Cerebellar ataxias are a group of progressive, debilitating diseases often associated with abnormal Purkinje cell (PC) firing and/or degeneration. Many animal models of cerebellar ataxia display abnormalities in Ca²⁺ channel function. The 'ducky' du(2J) mouse model of ataxia and absence epilepsy represents a clean knock-out of the auxiliary Ca²⁺ channel subunit α2δ-2, and has been associated with deficient Ca²⁺ channel function in the cerebellar cortex. Here, we investigate effects of du(2J) mutation on PC layer (PCL) and granule cell layer (GCL) neuronal spiking activity and, also, inhibitory neurotransmission at interneurone-Purkinje cell (IN-PC) synapses.

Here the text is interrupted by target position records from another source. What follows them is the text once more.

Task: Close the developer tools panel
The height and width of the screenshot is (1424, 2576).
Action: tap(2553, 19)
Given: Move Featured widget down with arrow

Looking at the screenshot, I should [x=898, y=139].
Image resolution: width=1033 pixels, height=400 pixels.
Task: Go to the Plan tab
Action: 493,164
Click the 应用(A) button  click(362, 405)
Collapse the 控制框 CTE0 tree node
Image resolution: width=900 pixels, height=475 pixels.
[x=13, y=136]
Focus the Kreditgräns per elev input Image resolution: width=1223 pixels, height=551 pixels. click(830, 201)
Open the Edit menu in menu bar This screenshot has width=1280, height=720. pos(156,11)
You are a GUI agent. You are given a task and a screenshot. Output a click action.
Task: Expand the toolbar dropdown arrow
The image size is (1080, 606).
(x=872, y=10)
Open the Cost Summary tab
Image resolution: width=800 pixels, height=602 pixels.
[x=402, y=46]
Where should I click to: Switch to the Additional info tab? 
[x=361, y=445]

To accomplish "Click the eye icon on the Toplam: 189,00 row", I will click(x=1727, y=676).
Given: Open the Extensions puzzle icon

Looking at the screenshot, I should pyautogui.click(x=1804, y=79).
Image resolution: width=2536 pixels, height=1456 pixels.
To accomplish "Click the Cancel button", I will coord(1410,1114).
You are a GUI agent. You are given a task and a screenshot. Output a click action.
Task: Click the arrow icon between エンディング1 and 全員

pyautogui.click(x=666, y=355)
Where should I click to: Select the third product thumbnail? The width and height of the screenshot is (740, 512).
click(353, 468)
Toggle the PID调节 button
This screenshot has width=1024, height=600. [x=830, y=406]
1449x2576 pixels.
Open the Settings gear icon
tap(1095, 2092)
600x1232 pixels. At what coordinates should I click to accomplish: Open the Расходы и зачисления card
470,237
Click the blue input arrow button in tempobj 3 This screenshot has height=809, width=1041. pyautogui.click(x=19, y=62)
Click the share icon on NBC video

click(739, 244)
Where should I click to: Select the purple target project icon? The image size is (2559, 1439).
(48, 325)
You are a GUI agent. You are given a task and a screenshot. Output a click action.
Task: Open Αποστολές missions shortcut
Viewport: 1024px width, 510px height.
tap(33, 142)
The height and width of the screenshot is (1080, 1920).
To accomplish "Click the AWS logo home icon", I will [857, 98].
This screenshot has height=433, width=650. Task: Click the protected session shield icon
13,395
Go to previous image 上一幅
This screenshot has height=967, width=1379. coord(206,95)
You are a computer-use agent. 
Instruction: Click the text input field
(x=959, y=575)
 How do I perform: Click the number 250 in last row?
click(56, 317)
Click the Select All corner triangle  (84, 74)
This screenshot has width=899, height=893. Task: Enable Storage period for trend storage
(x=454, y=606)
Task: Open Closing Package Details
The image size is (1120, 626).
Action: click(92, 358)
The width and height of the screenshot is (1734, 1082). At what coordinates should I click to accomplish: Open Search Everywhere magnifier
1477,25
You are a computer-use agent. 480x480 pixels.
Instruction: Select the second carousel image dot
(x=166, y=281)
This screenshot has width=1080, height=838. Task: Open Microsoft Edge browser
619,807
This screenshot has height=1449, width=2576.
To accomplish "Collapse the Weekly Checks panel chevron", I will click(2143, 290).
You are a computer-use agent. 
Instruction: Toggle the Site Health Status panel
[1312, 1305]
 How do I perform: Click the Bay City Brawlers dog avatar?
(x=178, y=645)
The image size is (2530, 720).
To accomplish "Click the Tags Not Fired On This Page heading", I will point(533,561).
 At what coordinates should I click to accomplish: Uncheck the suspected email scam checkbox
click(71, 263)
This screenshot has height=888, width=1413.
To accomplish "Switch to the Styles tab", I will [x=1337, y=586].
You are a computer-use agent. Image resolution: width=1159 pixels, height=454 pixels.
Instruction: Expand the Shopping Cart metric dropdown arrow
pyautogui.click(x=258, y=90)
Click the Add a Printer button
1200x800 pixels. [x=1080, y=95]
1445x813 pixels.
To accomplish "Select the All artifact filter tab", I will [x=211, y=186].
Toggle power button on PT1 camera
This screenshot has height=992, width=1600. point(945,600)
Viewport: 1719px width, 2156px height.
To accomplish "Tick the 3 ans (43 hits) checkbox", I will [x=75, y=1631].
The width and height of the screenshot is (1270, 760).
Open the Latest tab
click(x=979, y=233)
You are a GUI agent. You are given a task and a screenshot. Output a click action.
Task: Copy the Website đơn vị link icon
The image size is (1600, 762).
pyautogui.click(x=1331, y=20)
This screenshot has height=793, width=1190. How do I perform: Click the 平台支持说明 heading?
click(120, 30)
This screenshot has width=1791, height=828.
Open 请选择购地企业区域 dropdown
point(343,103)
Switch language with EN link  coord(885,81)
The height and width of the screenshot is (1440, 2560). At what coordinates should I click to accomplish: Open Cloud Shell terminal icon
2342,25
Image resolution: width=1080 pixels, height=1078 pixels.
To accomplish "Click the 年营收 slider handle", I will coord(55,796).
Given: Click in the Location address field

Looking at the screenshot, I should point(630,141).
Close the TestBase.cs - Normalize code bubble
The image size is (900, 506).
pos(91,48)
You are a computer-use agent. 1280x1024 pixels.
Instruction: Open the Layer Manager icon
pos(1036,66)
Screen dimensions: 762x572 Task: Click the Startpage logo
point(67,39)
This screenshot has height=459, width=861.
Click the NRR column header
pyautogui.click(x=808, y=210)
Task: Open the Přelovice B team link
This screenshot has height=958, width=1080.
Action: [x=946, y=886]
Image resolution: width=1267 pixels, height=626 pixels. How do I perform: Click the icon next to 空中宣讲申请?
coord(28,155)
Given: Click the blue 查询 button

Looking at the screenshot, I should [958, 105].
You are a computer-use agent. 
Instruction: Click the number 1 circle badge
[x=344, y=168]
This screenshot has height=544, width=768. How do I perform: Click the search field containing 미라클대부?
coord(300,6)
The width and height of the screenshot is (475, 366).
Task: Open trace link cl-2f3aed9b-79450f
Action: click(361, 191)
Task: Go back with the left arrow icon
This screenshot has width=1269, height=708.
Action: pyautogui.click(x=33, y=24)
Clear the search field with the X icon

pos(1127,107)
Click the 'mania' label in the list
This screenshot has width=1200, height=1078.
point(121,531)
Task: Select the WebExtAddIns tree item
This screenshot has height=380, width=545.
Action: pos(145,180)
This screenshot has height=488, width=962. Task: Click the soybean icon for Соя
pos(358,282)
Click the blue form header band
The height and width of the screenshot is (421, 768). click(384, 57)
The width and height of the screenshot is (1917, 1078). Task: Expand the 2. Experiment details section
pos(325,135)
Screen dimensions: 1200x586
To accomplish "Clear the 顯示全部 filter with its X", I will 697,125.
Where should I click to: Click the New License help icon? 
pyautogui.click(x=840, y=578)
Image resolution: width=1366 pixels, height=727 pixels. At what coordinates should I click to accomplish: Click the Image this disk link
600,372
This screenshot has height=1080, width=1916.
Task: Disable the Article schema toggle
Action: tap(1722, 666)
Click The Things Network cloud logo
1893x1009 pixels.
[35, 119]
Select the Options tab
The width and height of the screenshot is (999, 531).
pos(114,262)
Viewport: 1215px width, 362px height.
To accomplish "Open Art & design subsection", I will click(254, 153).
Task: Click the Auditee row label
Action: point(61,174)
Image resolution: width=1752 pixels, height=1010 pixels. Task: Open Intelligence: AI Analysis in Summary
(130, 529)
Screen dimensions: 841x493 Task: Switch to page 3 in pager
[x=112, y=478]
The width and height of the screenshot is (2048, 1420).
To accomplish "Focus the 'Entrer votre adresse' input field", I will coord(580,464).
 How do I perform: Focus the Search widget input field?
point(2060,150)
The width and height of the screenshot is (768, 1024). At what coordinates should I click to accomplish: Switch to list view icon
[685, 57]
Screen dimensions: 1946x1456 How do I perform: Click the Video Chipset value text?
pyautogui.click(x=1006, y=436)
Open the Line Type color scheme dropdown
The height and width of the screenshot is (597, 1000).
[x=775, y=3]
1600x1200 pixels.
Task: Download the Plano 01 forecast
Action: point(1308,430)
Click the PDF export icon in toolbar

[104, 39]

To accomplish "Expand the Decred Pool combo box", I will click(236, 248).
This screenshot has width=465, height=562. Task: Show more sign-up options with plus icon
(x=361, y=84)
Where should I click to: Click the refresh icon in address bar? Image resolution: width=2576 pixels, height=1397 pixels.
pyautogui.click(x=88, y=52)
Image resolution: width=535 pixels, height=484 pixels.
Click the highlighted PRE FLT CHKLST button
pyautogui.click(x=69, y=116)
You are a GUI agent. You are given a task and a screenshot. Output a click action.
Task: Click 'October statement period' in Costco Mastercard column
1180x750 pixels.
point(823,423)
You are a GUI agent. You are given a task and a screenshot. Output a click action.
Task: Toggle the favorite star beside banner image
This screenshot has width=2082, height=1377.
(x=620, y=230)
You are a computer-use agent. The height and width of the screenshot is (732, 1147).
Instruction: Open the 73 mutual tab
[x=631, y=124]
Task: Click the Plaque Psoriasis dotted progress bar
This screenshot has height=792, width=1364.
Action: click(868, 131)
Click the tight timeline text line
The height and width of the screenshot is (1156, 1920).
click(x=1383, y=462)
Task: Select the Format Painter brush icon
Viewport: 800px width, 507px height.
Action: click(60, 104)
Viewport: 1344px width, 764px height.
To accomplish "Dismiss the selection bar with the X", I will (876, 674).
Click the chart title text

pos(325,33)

Increased neuronal firing irregularity was seen in the PCL and, to a less marked extent, in the GCL in du(2J)/du(2J), but not +/du(2J), mice; these data suggest that the ataxic phenotype is associated with lack of precision of PC firing, that may also impinge on GC activity and requires expression of two du(2J) alleles to manifest fully. The du(2J) mutation had no clear effect on spontaneous inhibitory postsynaptic current (sIPSC) frequency at IN-PC synapses, but was associated with increased sIPSC amplitudes. du(2J) mutation ablated cannabinoid CB1 receptor (CB1R)-mediated modulation of spontaneous neuronal spike firing and CB1R-mediated presynaptic inhibition of synaptic transmission at IN-PC synapses in both +/du(2J) and du(2J)/du(2J) mutants, effects that occurred in the absence of changes in CB1R expression. These results demonstrate that the du(2J) ataxia model is associated with deficient CB1R signalling in the cerebellar cortex, putatively linked with compromised Ca²⁺ channel activity and the ataxic phenotype.